La grande sécheresse qui frappa
la Mauritanie dans les années 1970, engloutit les surfaces, les terres cultivables, détruisit la végétation arbustive, les Oasis qui grouillaient de vie exposa toutes les villes du pays à une expansion démesurée. A ce titre, Nouakchott constitue un exemple illustratif : Les flux migratoires qui convergèrent vers la ville rendirent celle-ci plus complexe. Ce processus lent, continu, sans politique dissuasive affecta l’identité constitutive de cette jeune et artificielle ville en formation. En effet, la vague de personnes non qualifiées qui déferla sur Nouakchott engendra des cités parasitaires sans  infrastructures ni assainissement, facilitatrice de bidonvilisation. Mais au-delà de cette remarque ce qui frappe un regard porté sur la ville, c’est que sa structuration s’est effectuée selon les zones de départs : Kaédien, Boghéen, Sélibabois ont tendance à occuper les mêmes espaces idem pour les Kiffiste , les Atarois, Némaens … ainsi donc Nouakchott, ville d’accueil se divise en conséquence en deux quartiers. Le quartier des Black, et le quartier des White. Mais pourquoi ce rapport Sud Africain à l’espace ? N’y a t il pas derrière ces liens ethnico régionaux à l’espace des forces culturelles actives ? 

 

Dans les zones rurales en effet, les relations sociales sont enfermées dans des rapports de voisinage c’est-à-dire conçus et structurés selon un mode d’a perception limité à la proximité. Dans ce microcosme vicinal, la vie se passe au milieu des amis, des partenaires, en un mot de gens qui se connaissent bien. On peut alors parler à ce propos de « Société d’Interconnaissance ». Dans cette société, la solidarité des proches constitue un filet de protection, de sécurité ; D’où l’inflation de notions altruistes dans l’imaginaire de ces populations pour lesquelles se soustraire à une surveillance communautaire, être errant, un sans aveu sans attaches communautaires suscitent l’étonnement : L’anonymat est alarmant ! La singularité attire l’hostilité du groupe. Le moi renonce ainsi à son égoïsme et s’incline au conformisme : L’homme ne vaut que par sa cité. Voilà la conception du monde rural qui se trouve transporté, transplanté, transposé dans l’espace urbain de Nouakchottois défigurant, pervertissant la personnalité d’une capitale pourtant destinée à la modernité. 

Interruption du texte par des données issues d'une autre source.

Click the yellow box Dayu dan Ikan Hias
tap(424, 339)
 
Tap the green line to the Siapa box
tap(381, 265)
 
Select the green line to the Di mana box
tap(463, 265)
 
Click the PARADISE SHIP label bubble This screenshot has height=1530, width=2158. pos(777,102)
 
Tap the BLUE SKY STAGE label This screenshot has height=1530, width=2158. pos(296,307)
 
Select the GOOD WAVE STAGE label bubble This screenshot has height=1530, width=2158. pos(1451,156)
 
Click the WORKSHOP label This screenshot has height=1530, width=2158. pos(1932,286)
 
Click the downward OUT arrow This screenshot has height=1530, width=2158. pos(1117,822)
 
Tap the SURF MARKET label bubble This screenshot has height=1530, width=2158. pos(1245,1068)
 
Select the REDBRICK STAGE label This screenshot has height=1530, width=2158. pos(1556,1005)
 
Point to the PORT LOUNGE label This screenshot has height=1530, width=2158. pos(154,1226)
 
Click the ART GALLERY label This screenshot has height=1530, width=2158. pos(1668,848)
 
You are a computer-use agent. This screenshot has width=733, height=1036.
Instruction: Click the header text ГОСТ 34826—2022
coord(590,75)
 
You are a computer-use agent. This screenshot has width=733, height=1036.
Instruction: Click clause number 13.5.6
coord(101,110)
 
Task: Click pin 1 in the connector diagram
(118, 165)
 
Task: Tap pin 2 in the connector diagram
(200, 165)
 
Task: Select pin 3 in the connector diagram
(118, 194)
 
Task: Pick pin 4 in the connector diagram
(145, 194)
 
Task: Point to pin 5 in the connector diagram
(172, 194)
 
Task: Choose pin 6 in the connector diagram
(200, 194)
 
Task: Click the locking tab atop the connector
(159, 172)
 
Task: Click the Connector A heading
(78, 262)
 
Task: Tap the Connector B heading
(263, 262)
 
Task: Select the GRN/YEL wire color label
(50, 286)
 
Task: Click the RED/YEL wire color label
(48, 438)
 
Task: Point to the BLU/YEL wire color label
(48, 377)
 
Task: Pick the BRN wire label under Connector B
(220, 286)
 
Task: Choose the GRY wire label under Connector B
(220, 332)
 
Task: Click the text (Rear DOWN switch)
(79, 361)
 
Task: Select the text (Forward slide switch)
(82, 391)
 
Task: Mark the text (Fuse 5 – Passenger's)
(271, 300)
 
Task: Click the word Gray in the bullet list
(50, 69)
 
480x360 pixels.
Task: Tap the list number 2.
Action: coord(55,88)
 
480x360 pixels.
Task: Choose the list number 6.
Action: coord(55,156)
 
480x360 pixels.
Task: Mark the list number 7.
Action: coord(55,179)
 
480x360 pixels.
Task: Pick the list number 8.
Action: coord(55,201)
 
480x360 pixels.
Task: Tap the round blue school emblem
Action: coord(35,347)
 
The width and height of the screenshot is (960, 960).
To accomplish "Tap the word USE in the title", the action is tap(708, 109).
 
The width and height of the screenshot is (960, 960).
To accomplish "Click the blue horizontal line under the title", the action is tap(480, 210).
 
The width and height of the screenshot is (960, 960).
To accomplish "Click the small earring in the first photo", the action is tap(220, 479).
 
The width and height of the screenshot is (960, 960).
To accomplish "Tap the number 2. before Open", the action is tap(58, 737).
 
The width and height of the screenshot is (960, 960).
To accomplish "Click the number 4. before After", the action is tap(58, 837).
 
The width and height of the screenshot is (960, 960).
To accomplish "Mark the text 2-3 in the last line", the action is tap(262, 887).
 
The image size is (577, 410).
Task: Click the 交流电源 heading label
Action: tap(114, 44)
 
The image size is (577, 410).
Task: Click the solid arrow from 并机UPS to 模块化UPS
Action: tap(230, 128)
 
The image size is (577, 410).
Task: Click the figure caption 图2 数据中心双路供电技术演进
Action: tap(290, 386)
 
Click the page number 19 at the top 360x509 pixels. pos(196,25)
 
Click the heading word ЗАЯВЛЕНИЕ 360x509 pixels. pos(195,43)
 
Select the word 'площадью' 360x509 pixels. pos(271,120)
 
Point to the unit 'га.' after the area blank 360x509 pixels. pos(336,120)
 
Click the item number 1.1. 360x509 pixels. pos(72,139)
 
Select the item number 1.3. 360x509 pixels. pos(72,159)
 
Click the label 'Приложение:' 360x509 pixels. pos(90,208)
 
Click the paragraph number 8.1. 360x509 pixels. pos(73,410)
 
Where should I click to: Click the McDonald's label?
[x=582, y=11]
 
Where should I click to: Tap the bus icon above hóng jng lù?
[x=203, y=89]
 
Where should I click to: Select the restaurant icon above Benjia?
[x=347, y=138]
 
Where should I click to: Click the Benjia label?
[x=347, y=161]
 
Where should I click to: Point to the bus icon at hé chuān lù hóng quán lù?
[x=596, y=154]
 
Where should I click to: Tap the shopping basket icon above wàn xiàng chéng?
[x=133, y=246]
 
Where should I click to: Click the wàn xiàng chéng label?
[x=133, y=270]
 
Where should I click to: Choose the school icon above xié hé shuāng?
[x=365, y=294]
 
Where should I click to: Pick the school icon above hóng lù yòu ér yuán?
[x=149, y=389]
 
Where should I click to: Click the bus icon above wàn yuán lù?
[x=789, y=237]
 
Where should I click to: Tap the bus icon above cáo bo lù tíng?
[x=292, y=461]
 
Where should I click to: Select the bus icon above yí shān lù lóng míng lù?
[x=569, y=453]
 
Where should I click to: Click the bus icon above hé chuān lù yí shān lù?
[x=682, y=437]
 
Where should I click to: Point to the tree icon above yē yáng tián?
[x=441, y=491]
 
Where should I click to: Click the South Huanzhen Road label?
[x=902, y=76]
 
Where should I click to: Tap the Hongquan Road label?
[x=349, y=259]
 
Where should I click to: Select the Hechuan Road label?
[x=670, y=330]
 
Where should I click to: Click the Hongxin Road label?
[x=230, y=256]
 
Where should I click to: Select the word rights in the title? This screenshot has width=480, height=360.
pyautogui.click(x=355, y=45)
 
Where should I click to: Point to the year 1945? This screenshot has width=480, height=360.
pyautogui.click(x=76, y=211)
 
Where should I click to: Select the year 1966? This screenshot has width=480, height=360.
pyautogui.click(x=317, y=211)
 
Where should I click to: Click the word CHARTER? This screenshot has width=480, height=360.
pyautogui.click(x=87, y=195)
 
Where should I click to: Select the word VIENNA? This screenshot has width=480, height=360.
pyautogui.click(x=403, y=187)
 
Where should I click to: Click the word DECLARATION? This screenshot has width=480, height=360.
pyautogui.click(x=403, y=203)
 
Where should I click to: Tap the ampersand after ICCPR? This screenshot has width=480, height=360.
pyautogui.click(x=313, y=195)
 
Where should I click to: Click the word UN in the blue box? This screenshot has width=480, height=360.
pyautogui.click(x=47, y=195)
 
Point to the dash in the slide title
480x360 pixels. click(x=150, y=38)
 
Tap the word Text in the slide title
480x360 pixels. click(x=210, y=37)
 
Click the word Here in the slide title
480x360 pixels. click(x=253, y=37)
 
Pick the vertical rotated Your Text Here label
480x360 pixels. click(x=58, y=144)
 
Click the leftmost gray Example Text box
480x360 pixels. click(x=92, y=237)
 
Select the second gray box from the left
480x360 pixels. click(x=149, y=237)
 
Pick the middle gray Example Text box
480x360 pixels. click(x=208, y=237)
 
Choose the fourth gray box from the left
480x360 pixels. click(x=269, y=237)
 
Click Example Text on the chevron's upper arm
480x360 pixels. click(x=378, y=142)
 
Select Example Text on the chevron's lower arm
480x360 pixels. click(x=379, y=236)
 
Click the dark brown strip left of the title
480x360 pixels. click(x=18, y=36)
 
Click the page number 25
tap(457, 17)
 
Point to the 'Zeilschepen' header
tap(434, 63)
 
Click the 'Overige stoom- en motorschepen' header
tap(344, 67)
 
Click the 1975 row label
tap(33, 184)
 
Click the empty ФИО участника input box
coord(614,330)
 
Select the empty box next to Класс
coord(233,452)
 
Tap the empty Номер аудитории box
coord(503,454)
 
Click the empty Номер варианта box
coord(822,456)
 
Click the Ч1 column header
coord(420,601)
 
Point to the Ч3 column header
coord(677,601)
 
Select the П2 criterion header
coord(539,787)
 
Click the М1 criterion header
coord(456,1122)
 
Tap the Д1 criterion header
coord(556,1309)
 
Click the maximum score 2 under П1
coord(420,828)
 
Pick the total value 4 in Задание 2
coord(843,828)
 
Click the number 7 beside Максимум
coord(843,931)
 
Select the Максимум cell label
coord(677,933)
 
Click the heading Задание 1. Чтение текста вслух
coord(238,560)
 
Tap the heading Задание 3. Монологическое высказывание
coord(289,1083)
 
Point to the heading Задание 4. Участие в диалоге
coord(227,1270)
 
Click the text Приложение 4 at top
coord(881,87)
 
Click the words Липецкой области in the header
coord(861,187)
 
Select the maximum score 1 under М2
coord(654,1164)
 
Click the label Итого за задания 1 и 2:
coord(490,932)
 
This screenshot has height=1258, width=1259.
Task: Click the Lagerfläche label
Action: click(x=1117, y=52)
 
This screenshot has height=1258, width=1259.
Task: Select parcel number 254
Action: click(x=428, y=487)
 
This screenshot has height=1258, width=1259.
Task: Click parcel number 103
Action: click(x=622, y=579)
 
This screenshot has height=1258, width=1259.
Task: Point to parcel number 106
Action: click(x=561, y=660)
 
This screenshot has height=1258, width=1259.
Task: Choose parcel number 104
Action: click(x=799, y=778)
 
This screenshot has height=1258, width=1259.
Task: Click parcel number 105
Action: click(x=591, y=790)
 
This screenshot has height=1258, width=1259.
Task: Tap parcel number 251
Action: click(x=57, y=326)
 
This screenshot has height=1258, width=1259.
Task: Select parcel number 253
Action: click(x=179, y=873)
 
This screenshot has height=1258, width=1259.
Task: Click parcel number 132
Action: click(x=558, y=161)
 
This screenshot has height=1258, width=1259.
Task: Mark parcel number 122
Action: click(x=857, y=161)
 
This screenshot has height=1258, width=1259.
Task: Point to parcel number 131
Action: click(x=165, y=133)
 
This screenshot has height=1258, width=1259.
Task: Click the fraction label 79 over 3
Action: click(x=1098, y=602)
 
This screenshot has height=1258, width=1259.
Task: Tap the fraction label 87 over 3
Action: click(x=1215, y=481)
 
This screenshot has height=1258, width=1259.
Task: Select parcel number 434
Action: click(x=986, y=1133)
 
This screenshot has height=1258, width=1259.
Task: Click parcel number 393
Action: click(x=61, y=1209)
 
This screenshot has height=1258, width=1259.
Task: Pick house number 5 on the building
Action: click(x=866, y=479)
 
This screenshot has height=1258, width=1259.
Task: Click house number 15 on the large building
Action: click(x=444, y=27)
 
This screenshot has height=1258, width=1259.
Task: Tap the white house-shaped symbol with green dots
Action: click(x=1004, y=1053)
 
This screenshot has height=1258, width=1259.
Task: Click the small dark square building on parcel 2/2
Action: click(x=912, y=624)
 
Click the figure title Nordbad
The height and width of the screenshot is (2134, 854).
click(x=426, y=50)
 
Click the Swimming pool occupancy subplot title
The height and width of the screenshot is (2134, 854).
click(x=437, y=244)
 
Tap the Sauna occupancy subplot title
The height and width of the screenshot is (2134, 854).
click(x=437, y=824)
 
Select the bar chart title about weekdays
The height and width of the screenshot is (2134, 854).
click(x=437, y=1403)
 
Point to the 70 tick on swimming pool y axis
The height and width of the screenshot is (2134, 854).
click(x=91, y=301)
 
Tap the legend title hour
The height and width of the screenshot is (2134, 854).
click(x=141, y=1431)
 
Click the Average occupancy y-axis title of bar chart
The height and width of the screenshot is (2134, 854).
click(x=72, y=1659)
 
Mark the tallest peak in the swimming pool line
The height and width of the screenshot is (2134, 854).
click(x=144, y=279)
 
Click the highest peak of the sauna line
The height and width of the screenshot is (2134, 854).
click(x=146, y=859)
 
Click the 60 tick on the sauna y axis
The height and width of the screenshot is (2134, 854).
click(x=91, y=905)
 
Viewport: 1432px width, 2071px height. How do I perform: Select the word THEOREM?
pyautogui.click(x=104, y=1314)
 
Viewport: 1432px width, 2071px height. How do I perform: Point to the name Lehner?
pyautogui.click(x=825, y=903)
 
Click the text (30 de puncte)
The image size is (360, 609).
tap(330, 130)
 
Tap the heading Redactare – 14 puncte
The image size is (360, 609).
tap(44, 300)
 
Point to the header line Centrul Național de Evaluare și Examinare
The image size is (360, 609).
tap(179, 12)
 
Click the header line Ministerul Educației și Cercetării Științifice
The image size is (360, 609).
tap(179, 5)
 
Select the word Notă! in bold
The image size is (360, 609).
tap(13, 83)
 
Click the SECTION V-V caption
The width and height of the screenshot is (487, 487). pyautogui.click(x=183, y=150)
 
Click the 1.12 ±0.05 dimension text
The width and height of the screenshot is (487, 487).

Si cette première réponse parait satisfaisante elle est en revanche pour nous insuffisante. Les plans d’urbanisation systématisés par les autorités auraient ils été complices de la cristallisation de cet imaginaire paysan dans l’espace urbain Nouakchottois ? Cette architecture spatiale ne serait elle pas une réponse à une demande sociale ou idéologique ? 

Nous demeurerons convaincu que le vecteur social n’endosse pas à lui seul cette ségrégation de l’espace. En tout cas, il appartient à la clairvoyance des autorités actuelles de se pencher sur la question en encourageant la création de quartiers mixtes. Car, seul un créolisme de l’espace permettra de déconstruire l’obsession culturelle tribalisant, régionalisant, du coup mettre
la Mauritanie à l’abri des problèmes discriminateurs, des violences collectives, paroxysme de haine inter communautaire. 

 

Curieusement le Mauritanien est toujours à l’affût des divisions : Il aime disséquer, démembrer. Muni de bistouri, ce chirurgien à une prédilection pour la cuisine à la sauce Sud Africaine. Cette sensibilité est peut être liée au goût prononcé pour la stratification sociale. Chaque fois donc que nous levons pour regarder Nouakchott, c’est une voix qui s’insurge sur le pourquoi et le comment cette situation. Pourtant aucune loi n’a été promulguée en ce sens. Au lieu alors de ferrailler sur des fronts lointains nos imams devraient plutôt appeler de leurs vœux une organisation spatiale où seul prévaudraient des critères conformes aux préceptes de la loi divine, source de cohésion pour des communautés : Les musulmans étant frères, ils ne devraient y avoir ni mosquées ni boutiques, ni quartiers Black ou White. Nous avons la sensation que nous sommes tous des pécheurs, imbus de nous même, pétris de préjugés, dévorés par des appétits peu détachés du matériel et sourds à la parole de l’unité par delà la race. L’islam rappelle pourtant à tous les devoirs qu’impose l’égale sollicitude de dieu pour toutes ses créatures vouées au même destin mortel.